The renewed standing of the department follows a faculty vote last December in which faculty members voted almost unanimously to approve a newly structured Linguistics program.

When Dart announced last spring that she planned to retire at the end of this semester, she submitted an allocations request for a tenure-track replacement.

“At that time we were bounced back and forth by EPAG,” Dart said. “I very much did not want to kill the program by leaving, so I’m very pleased that the program has been continued.”

The Educational Policy and Governance Committee (EPAG), which reviews all curricular decisions, worked with the Linguistics Department throughout last fall. According to chair Ruthanne Kurth-Schai, when Linguistics Department chair John Haiman and Dart proposed a newly re-designed Linguistics major curriculum, EPAG approved it. The proposal was then presented to the faculty at large.

According to Haiman, the December faculty vote was almost unanimous in favor of approving the department’s newly structured program. “We felt very threatened [before the vote],” Haiman said. “And we feel very relieved now.”

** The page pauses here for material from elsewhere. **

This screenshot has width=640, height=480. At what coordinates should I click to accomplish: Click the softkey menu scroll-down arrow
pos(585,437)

Before Haiman opens the search for a tenure-track position this summer the department must first receive allocation approval from EPAG. According to Kurth-Schai, the allocations process is currently underway, and the Linguistics Department will learn in early May if it can hire to fill a tenure-track position.

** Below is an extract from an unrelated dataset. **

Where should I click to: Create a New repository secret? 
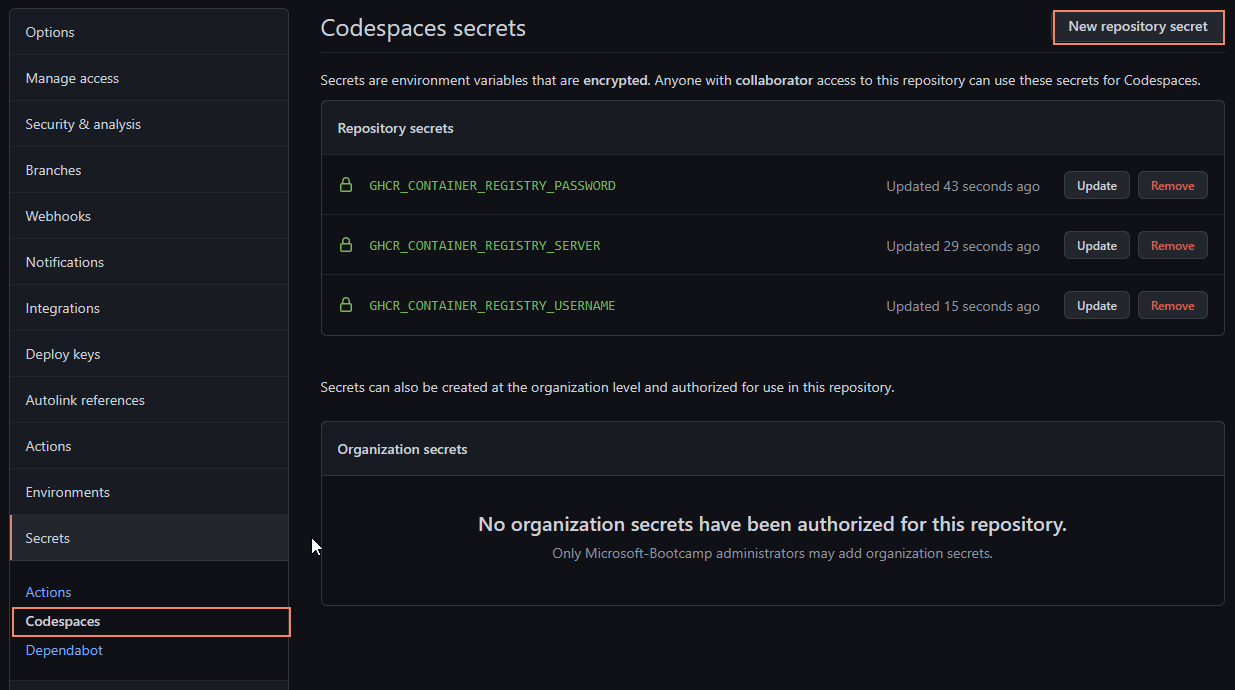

Provost Diane Michelfelder said she was aware of the frustrations of the department last fall. The department’s frustrations were understandable, she said in an e-mail. “Despite their small size, the faculty has been able to accomplish some pretty incredible things.”

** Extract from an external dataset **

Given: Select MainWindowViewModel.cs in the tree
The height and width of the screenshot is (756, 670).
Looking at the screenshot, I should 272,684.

After the vote, the major was opened again to sophomores and first-years who had been previously informed that they could not declare a major in Linguistics.

According to Dart, an increasing number of students are declaring a major in Linguistics. “Maybe the threat to the department has caused course fillings to shoot up,” she suggested.

Michelfelder said that last fall, it was clear that the number of majors was trending upwards, and this certainly helped the department in making its case.

In Fall ’05, there were 19 declared majors in the department. As of April 25, 2006, there were 24 declared majors and 6 minors.

Linguistics is an interdisciplinary department that can offer core courses in its own discipline, but must also offer regular courses in different disciplines, and can only have two full-time professors to teach the core material.

The department also, as part of its restructuring, raised the number of courses required for a major, from 10 to the required 12 minimum for an interdisciplinary departmental major.

According to Linguistics major Maeve Kane ’08, the department is incredibly interdisciplinary. Kane is currently taking three courses that will count toward her major, courses in the German, Philosophy, and Psychology Departments.

“I like the department a lot,” Kane said. “It’s nice having a smaller department, although it is sometimes harder to get into the classes I want, although I imagine that will get better once we are able to hire another permanent professor.”

“Linguistics has always been a strong program,” Kurth-Schai said. “There’s enthusiasm for the re-designed interdisciplinary major in an important curricular field,”

Haiman has mixed feelings about the restructuring. “We’re introducing something new,” he said. “I’m hopeful but I don’t know how I feel about it.”

The Linguistics field, according to Dart, is the quintessential interdisciplinary field, especially when considering Macalester’s international mission. “How can you have international diversity if you don’t consider language in that?” Dart asked. “We had a lot of educating to do about linguistics.”

“I’m really happy with the person who is replacing me,” she added. “I can leave Macalester with a clear conscience.”

Christina Esposito, who is finishing her Ph.D. at UCLA, has been hired for the 2006-2007 academic year. “I’m essentially picking up where Professor Dart is leaving off,” Esposito said.

Esposito will teach one course, Language Endangerment, which will explore why and how languages become endangered, as well as what linguists today can do to prevent languages from continuing on this path.

“Hopefully things will work at Mac,” Esposito said, “and I will be able to apply for the more permanent position.”